Task brief:
Reproduce each of these items in full, requests included, with 32 subtracted from every coordinate value in the answers, and omit the pictures.

Entries on locating words and elements:

* * *

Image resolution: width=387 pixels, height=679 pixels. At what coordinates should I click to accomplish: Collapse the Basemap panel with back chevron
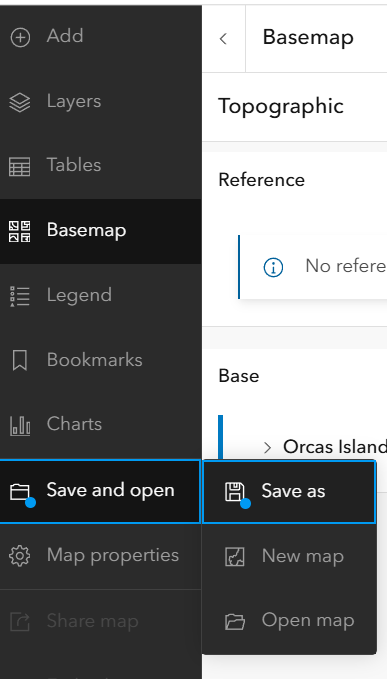coord(223,39)
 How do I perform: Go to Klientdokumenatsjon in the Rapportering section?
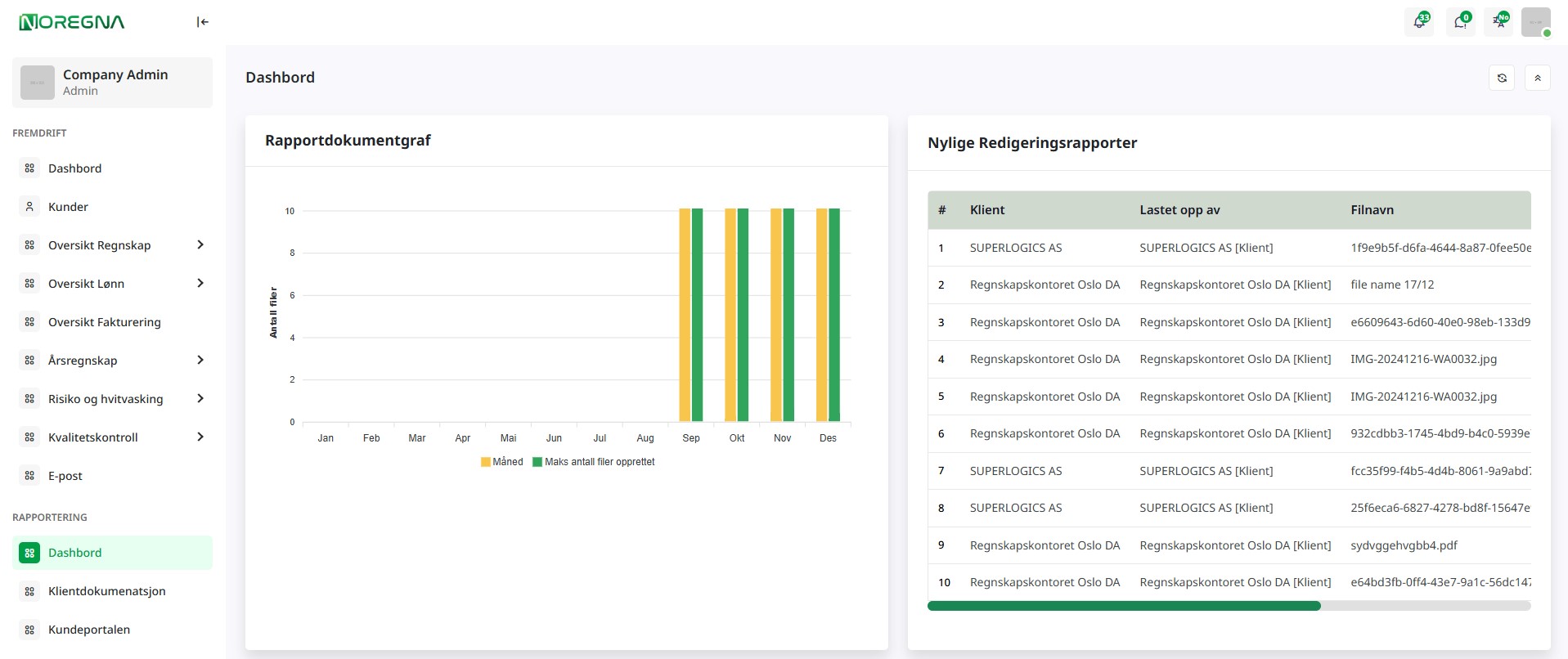tap(106, 591)
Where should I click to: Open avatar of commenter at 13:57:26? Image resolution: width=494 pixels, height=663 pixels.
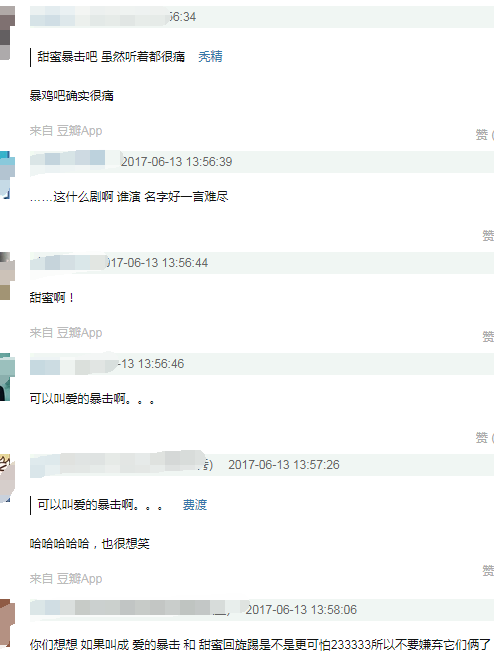pos(7,478)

* * *

Finished exercise:
Image resolution: width=387 pixels, height=679 pixels. At what coordinates should I click to accomplish: Collapse the Basemap panel with back chevron
coord(191,7)
 How do I perform: Go to Klientdokumenatsjon in the Rapportering section?
tap(74, 559)
Where should I click to: Open avatar of commenter at 13:57:26? Image resolution: width=494 pixels, height=663 pixels.
pos(-25,446)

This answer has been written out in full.